There was an ongoing bet amongst the crew as to what type of liquor was in his flask, and they made attempts to get themselves into situations where they would get to taste it. None had yet managed it. It might have been a point of pride on Bones’ part. No one, especially not someone who was more drunk than he was, was going to get their hands on it either – not even if that someone was an insane Scotsman who happened to have the codes to the best liquor dealers in the quadrant.

“No.” Bones glared. “Mine.
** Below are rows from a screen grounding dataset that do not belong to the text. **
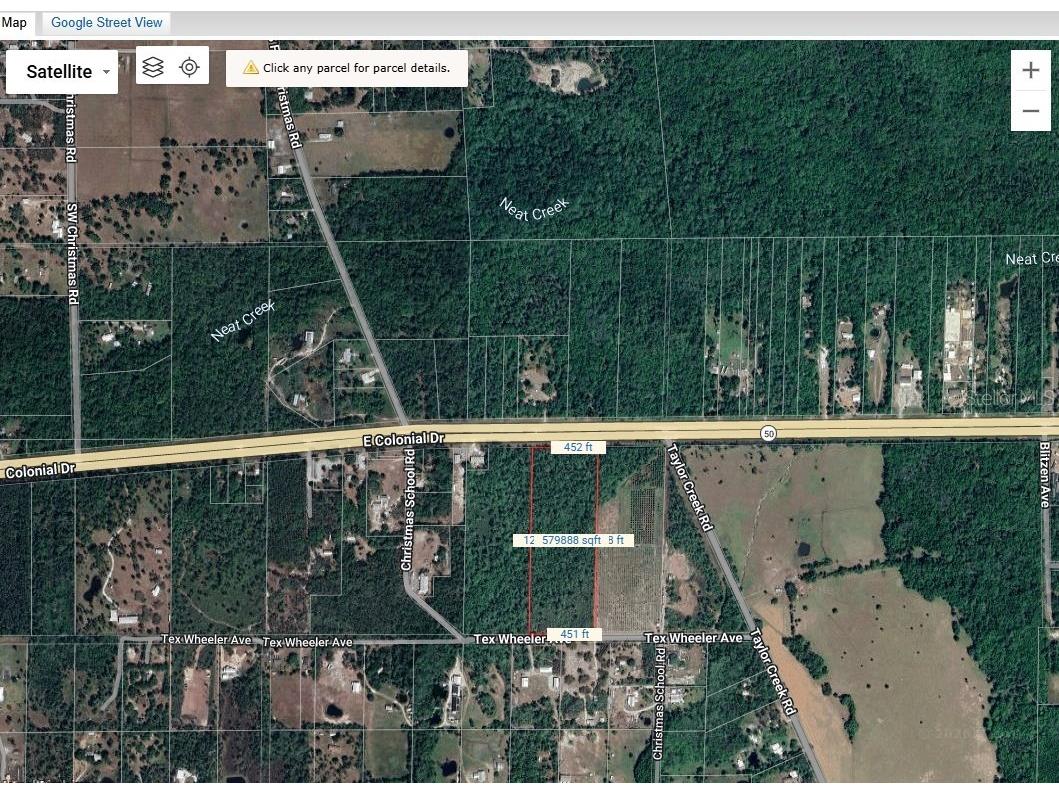Click the 'Click any parcel' notice banner
1059x794 pixels.
[356, 68]
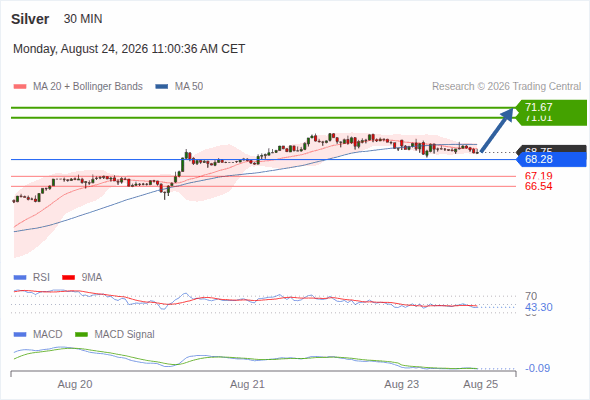590x400 pixels.
Task: Click the MA 50 blue legend swatch
Action: click(162, 87)
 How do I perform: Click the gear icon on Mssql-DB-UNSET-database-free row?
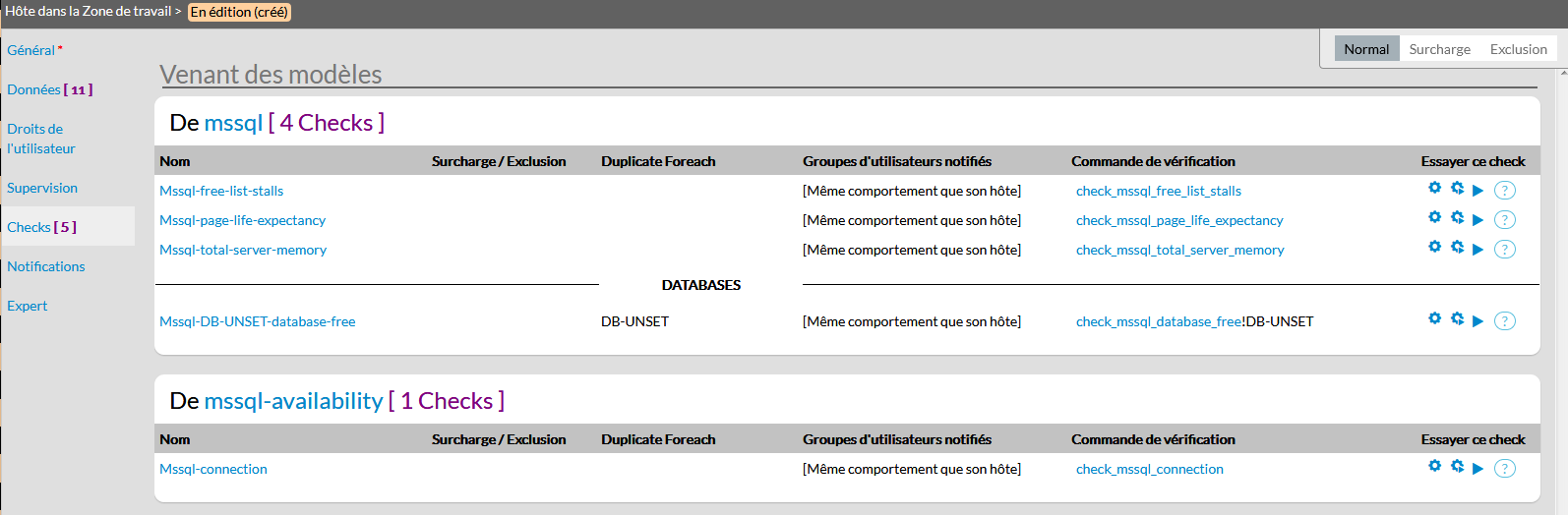tap(1434, 318)
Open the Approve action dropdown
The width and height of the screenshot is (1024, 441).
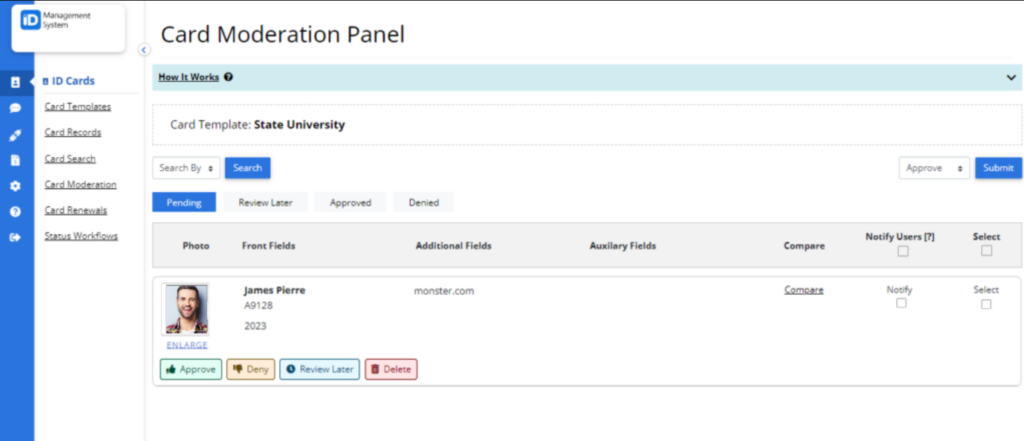[933, 168]
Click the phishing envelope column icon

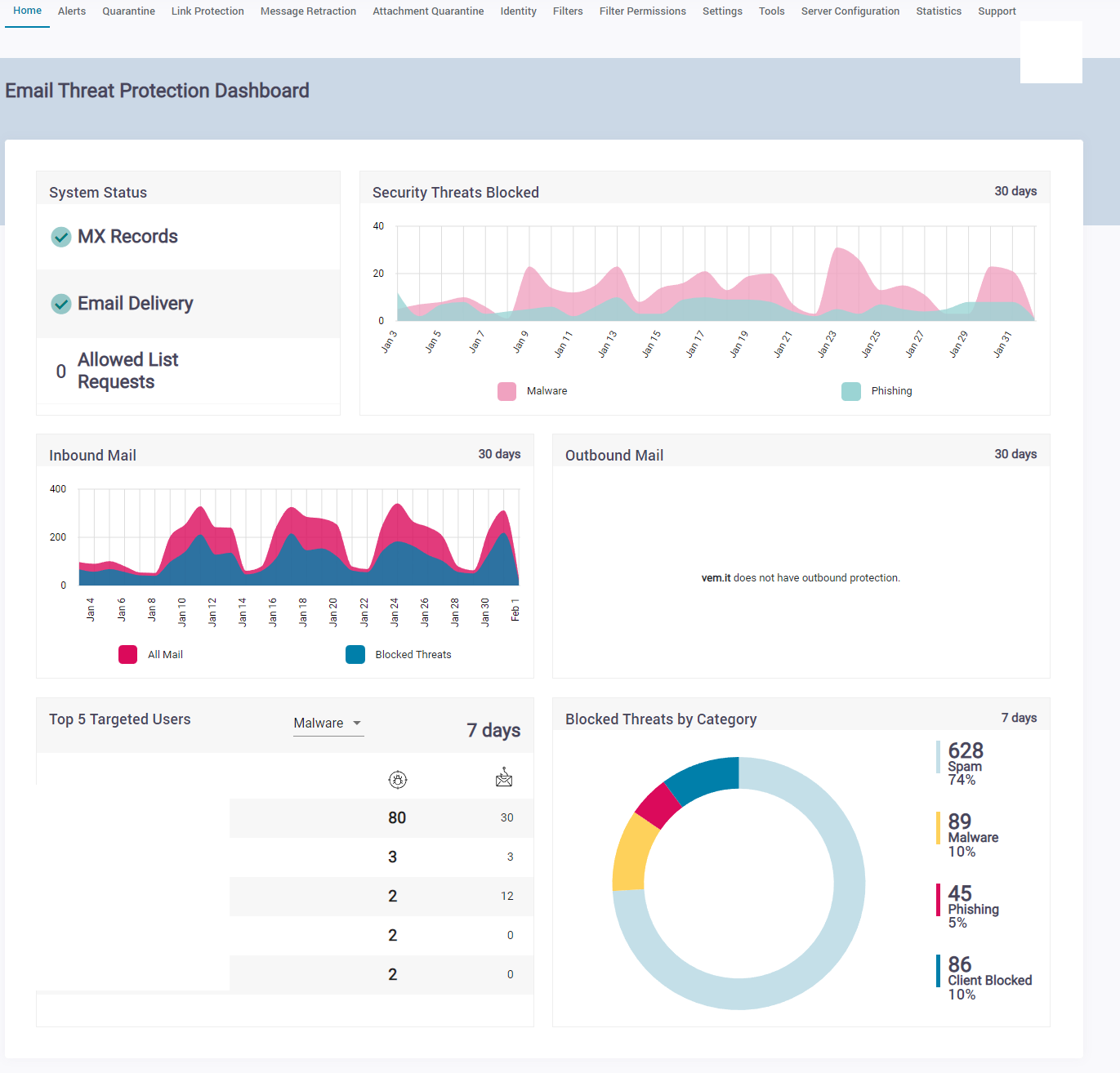[504, 777]
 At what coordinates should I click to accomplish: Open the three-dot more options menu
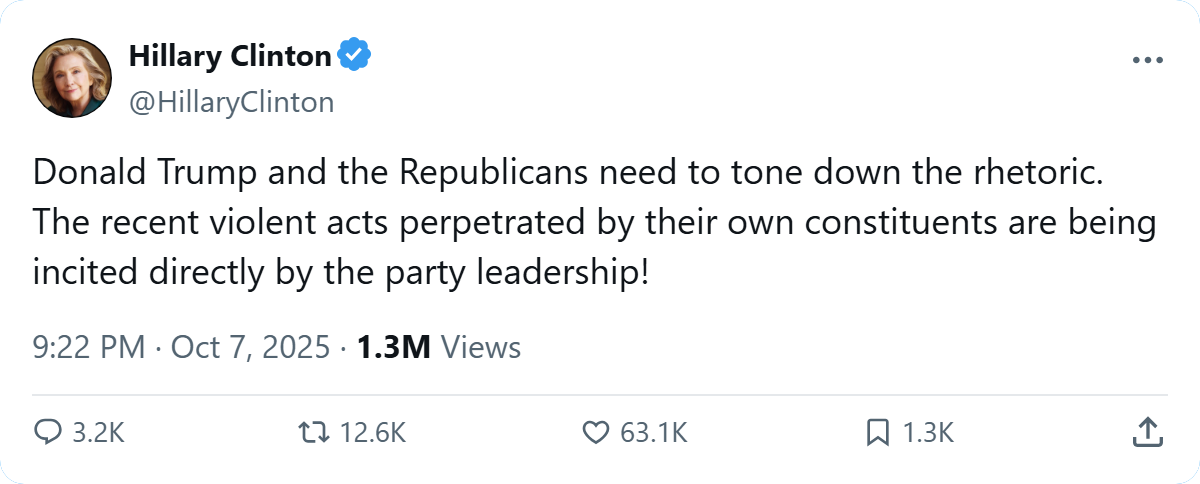click(x=1147, y=60)
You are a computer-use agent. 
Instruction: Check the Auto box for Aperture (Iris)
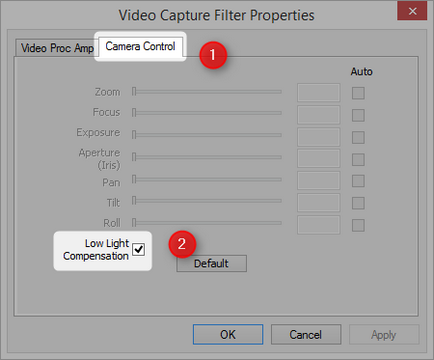(358, 159)
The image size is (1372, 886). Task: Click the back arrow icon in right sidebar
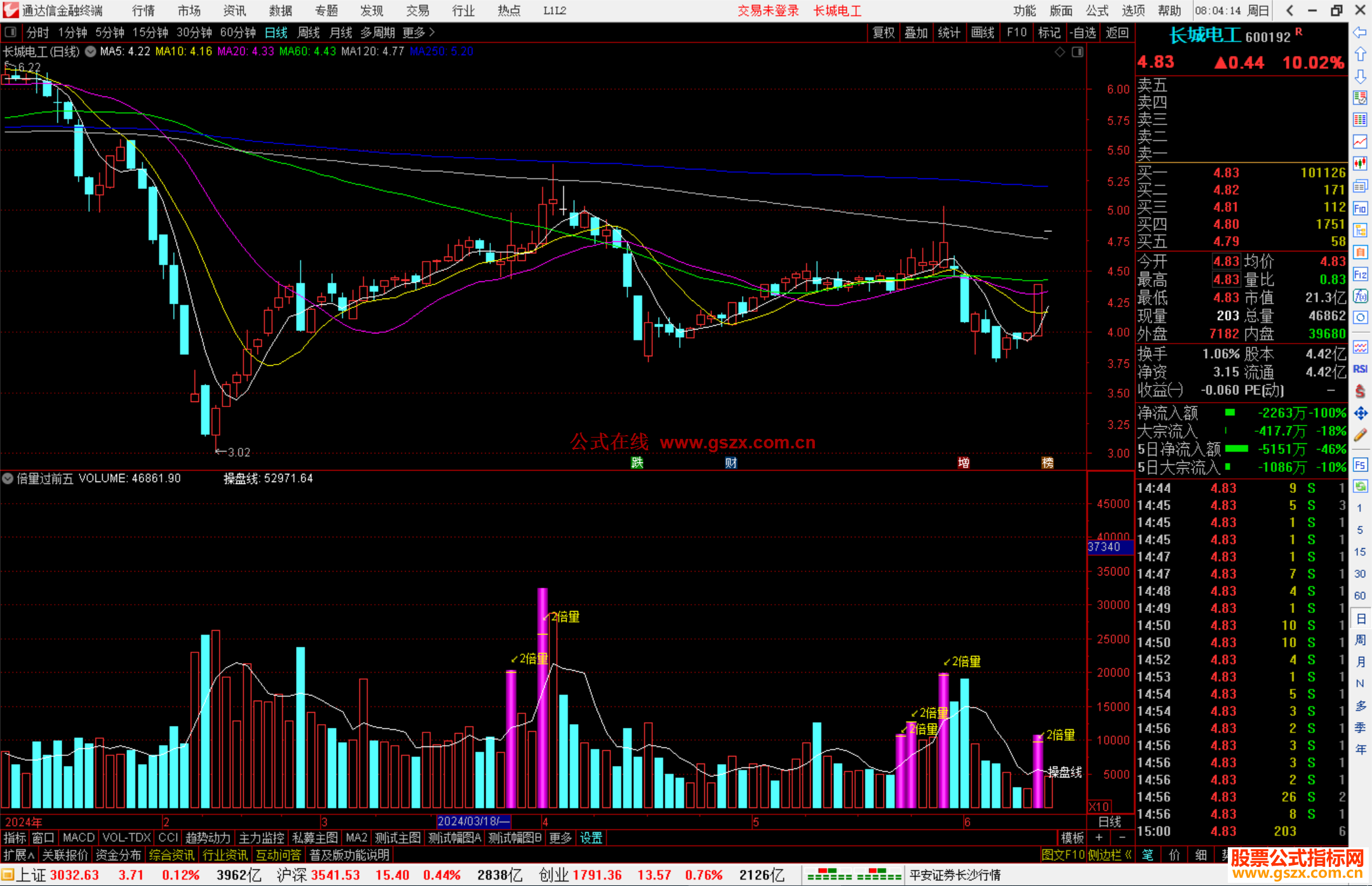point(1360,32)
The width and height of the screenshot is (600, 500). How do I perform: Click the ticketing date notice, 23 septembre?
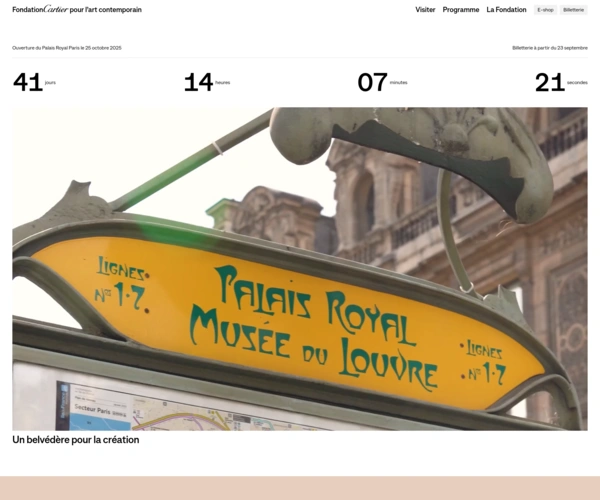click(549, 47)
You’ve already drunk enough.”

Scotty threw his arms wide and grinned at him. “Nope, there’s still more room in me for more.” His eyes went wide. “Leonard! I want liquor that tastes like sandwiches.”

Every inch of Bones wanted to roll his eyes, the man had a serious obsession with sandwiches – and Jim thought it was hilarious, probably because he was the only person who knew the roots of the obsession. Instead of commenting Bones grabbed the Chief Engineer’s arm and pushed him around the corner of the corridor. “Sure. Ok, we can have sandwich liquor, but we need to first _get to the liquor.”_

“Ooh. Right.” Scotty hiccupped. “That way.”

Starfleet regulations stated that on all Federation ships, alcohol was prohibited unless procured for celebratory purposes, sold directly from the recreation area and consumed there, or was on board as part of the cargo. It was well known that all Federation starships, even those on exploratory missions, adhered to this regulation.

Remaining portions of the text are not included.